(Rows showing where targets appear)
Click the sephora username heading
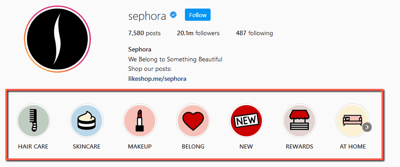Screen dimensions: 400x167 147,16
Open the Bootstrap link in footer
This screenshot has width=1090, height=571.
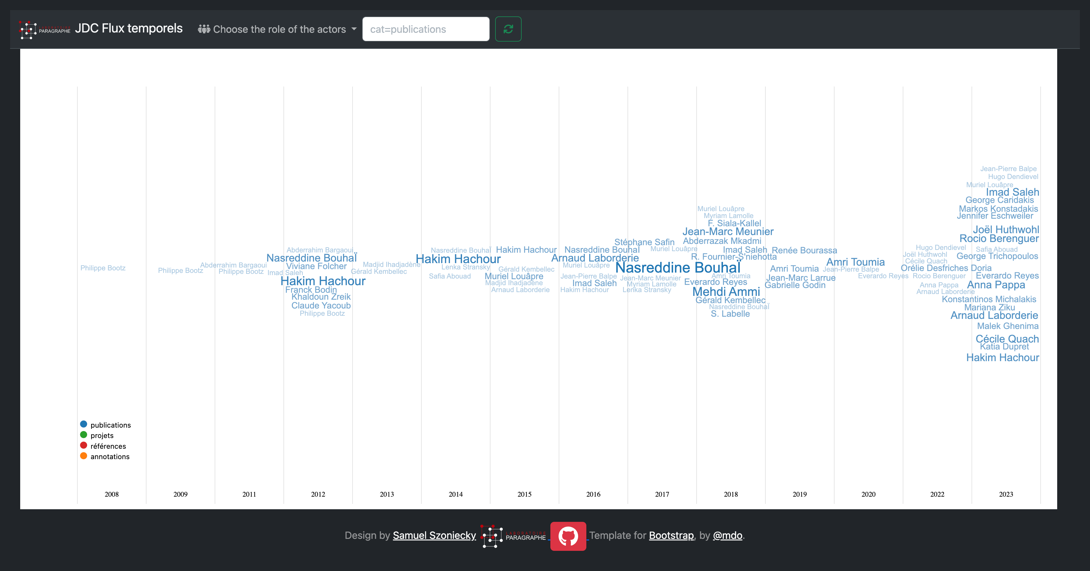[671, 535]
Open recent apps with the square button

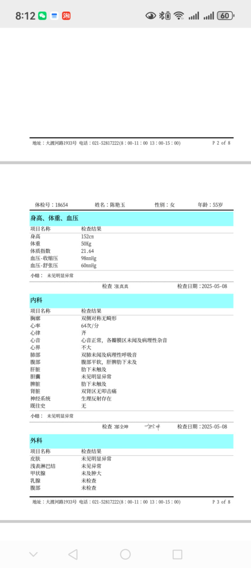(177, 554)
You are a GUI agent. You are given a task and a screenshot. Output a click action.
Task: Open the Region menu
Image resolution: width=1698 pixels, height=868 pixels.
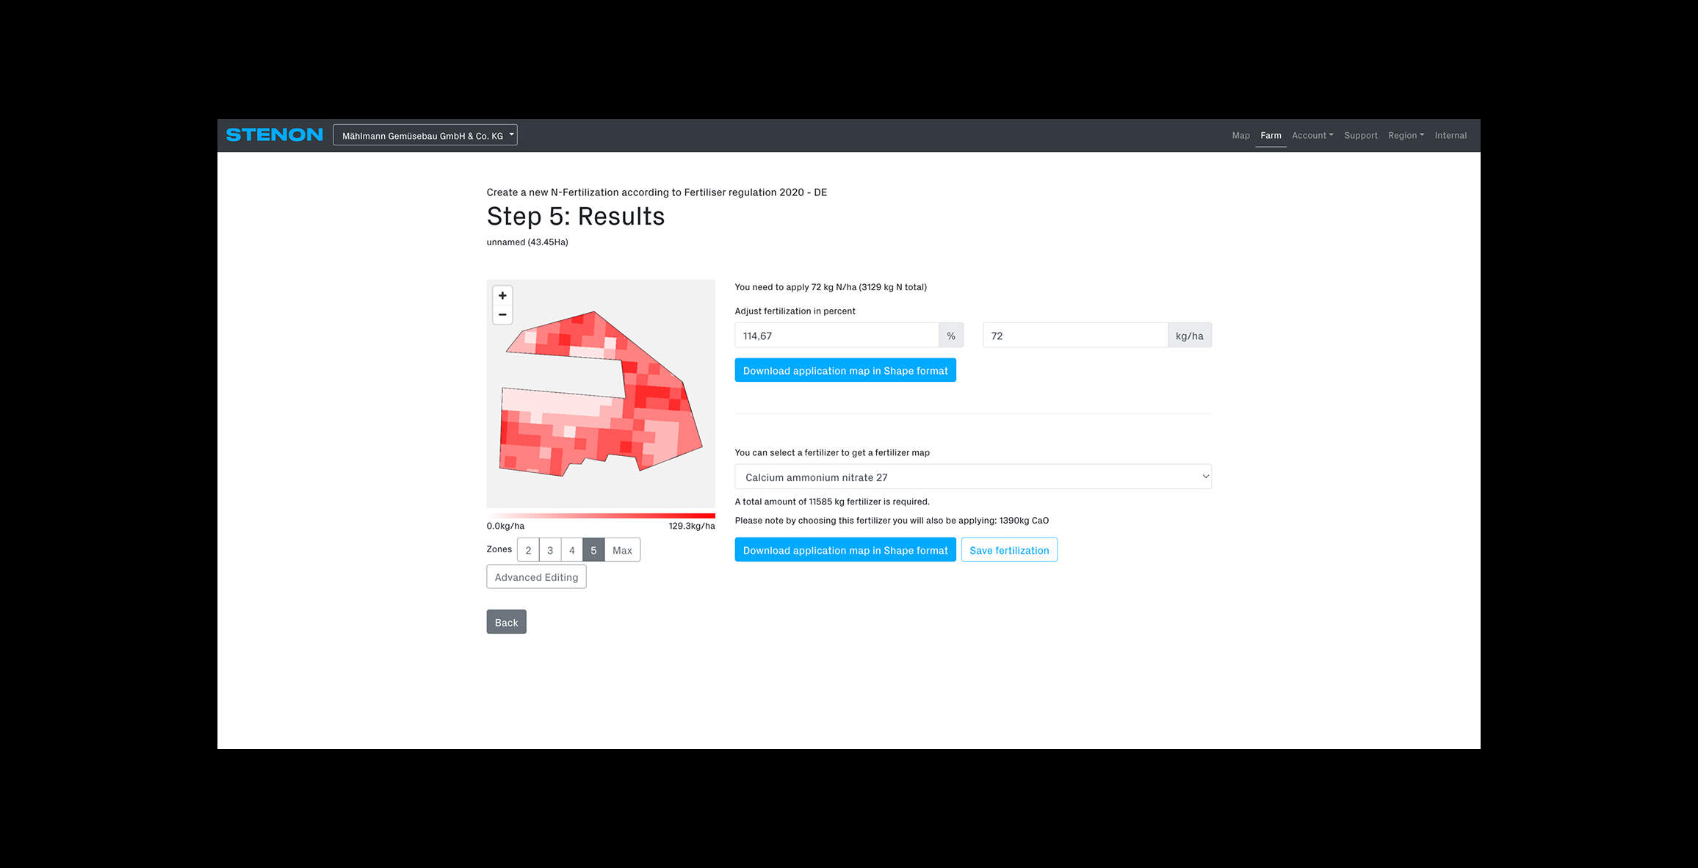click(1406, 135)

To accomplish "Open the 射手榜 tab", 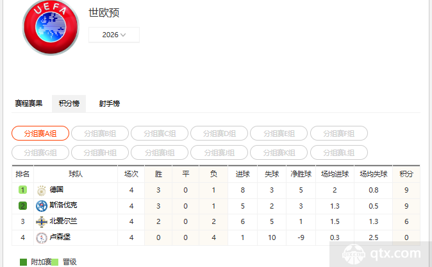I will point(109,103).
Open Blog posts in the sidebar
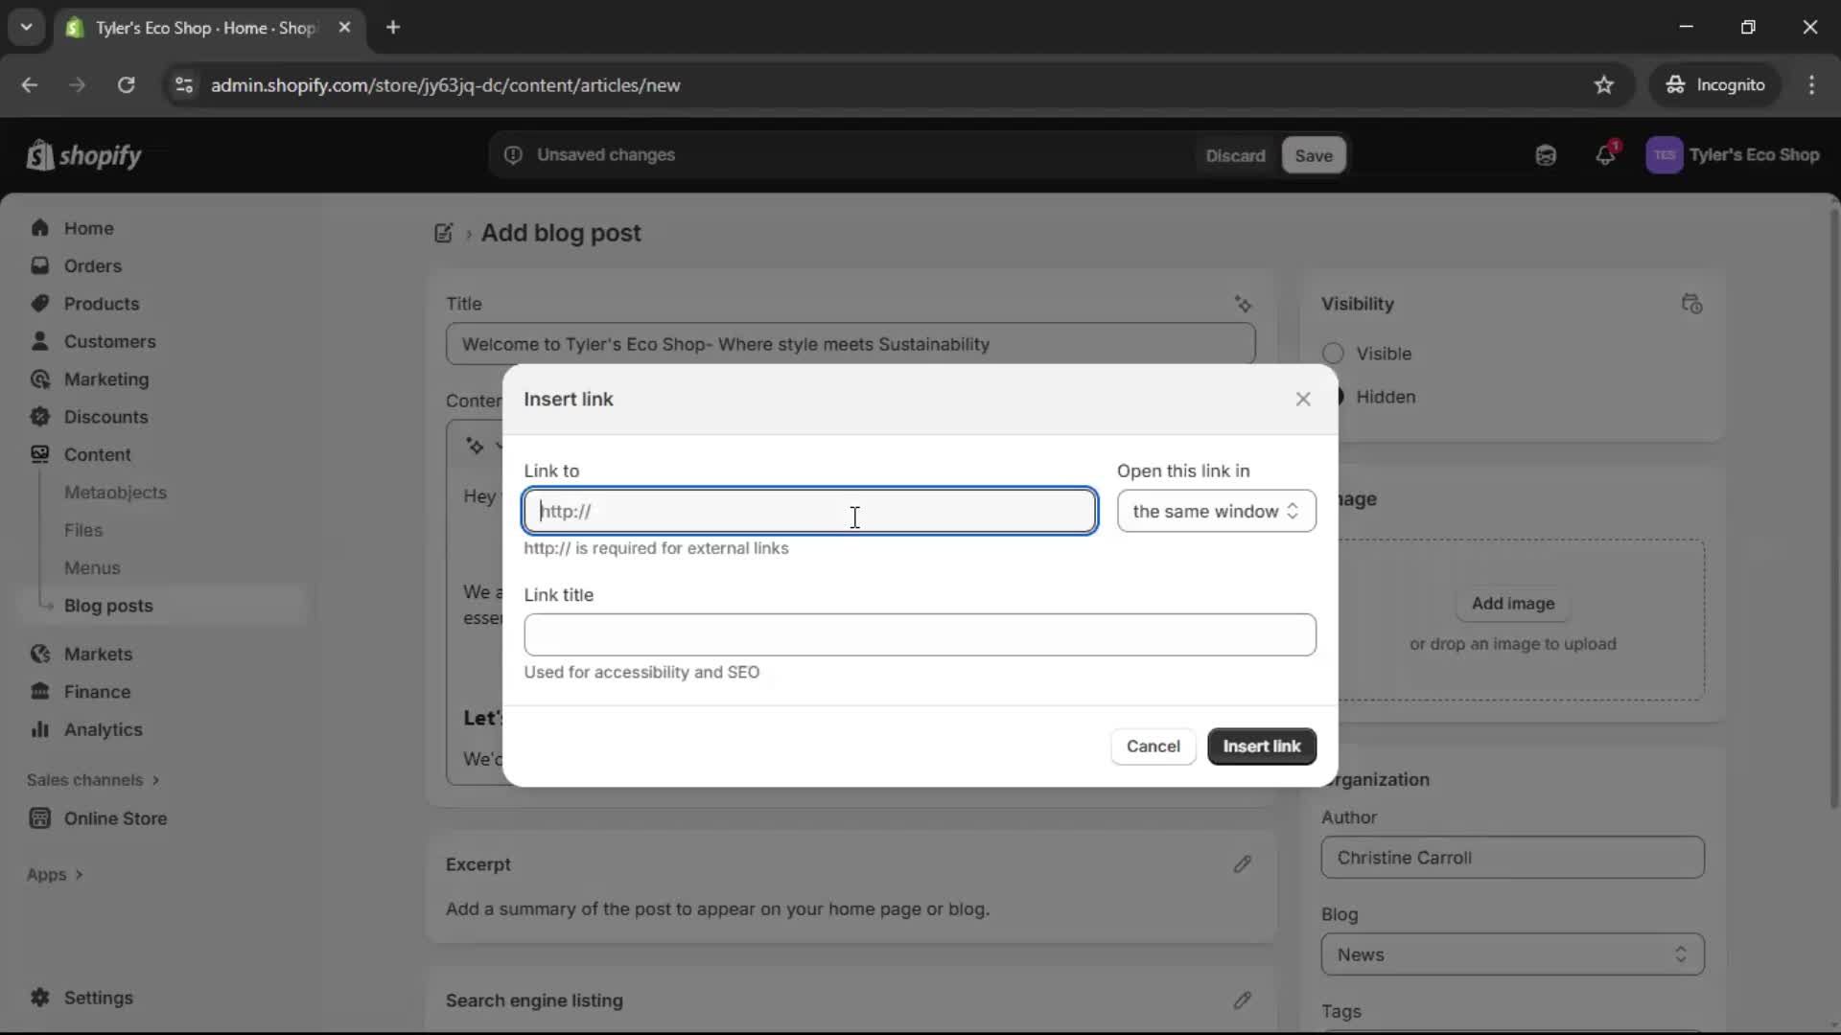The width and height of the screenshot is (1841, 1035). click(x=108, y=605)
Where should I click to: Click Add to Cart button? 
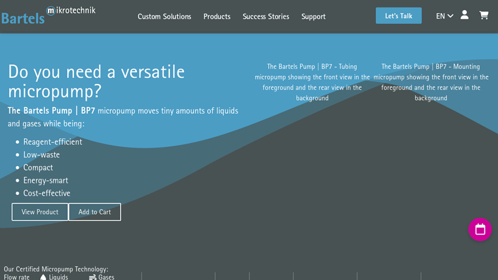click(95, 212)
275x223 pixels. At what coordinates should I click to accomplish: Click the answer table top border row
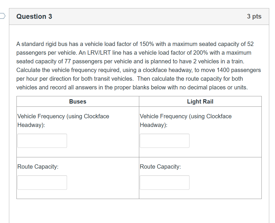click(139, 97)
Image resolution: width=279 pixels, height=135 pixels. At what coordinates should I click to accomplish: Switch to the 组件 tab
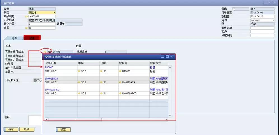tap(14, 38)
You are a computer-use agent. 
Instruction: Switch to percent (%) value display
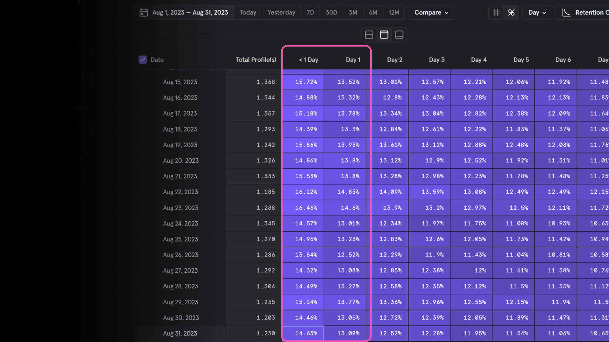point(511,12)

• _SHORT PROBLEM_
Update the listing from the line with "Open Blog posts in the sidebar" through the end, replacing "sidebar" with "side menu" and leaving everything else unchanged. Leave the pictures out of your answer.

• _CORRECT ANSWER_
Open Blog posts in the side menu
The width and height of the screenshot is (1841, 1035). click(x=108, y=605)
Where should I click to: Click Add to Cart button? 
click(95, 212)
275x223 pixels. At what coordinates should I click to accomplish: Click the answer table top border row
click(139, 97)
Image resolution: width=279 pixels, height=135 pixels. At what coordinates should I click to accomplish: Switch to the 组件 tab
tap(14, 38)
You are a computer-use agent. 
Instruction: Switch to percent (%) value display
point(511,12)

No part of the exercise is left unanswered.